The curious effect of rainforest on...

Obvious effects of rainforest on objects are mould (e.g. shoe leather) and a grossly shortened lifespan for electronics. But the humidity and heat of the rainforest also has a curious effect on other things:

Who would've expected that constant humidity and persistently above-room-temperature environment would lead to brittleness in plastic? Tupperware/plastic containers--a valuable item here to keep creepy crawlies out of food--take a beating, especially the lids which crack without warning after a certain interval of use.

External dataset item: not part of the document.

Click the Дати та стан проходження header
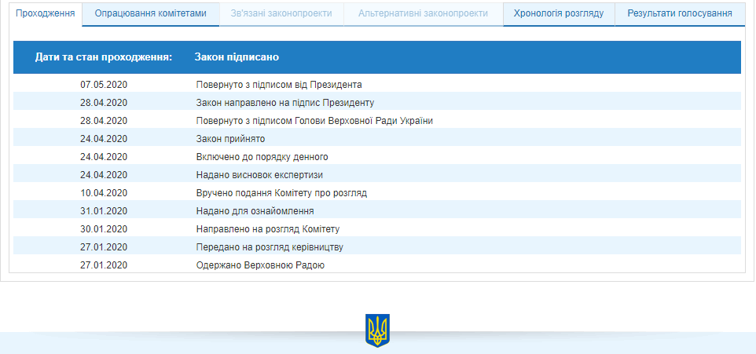This screenshot has height=354, width=756. click(103, 57)
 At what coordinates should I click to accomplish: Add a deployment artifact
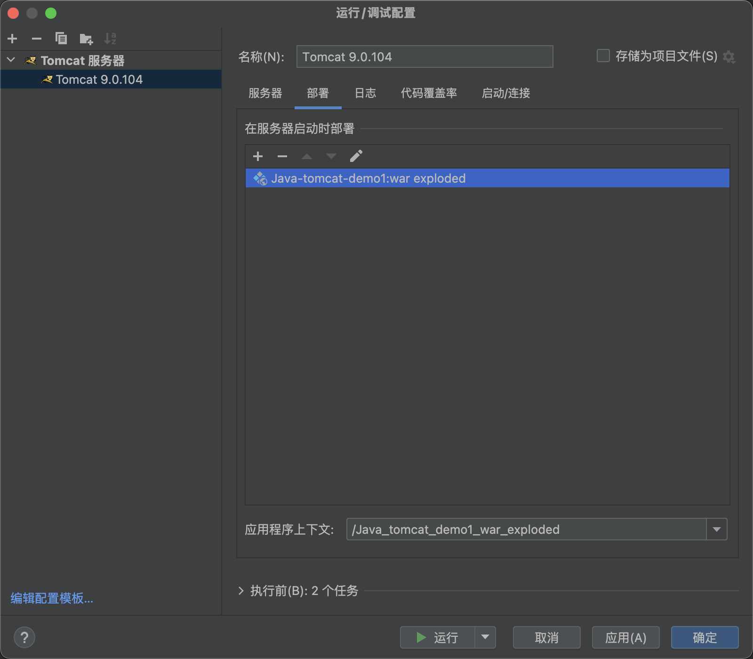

I'm not a girly girl who spends a whole lot of time, money, or energy on my hair, but, slob that I am, even I noticed a difference in my hair here. Sure, I've always known a certain amount of humidity makes for happy hair, but I thought that mostly applied to curly-haired people. For one, I don't need to use conditioner. Two, static is unheard of.

That an old roll of tinfoil would start to discolour after a while is not so surprising, but to lose its shine completely, turn a cloudy grey and iridescent purple & pink colour on the inside of the roll is most interesting; and to retain its proper appearance on a 1-inch stretch on the inside of the outer edge of the roll is quite remarkable.

Hard candies, of course, turn soft, but jelly candies, just to be contrary, turn hard!

It is to be expected that mould would grow heartily on the rainforest on, for example, 3 day-old bread left out despite its being encased in sealed Tupperware. That mould would grow on the magnetic tape of cassette tapes and on seldom-used CDs, however, is a considerable surprise.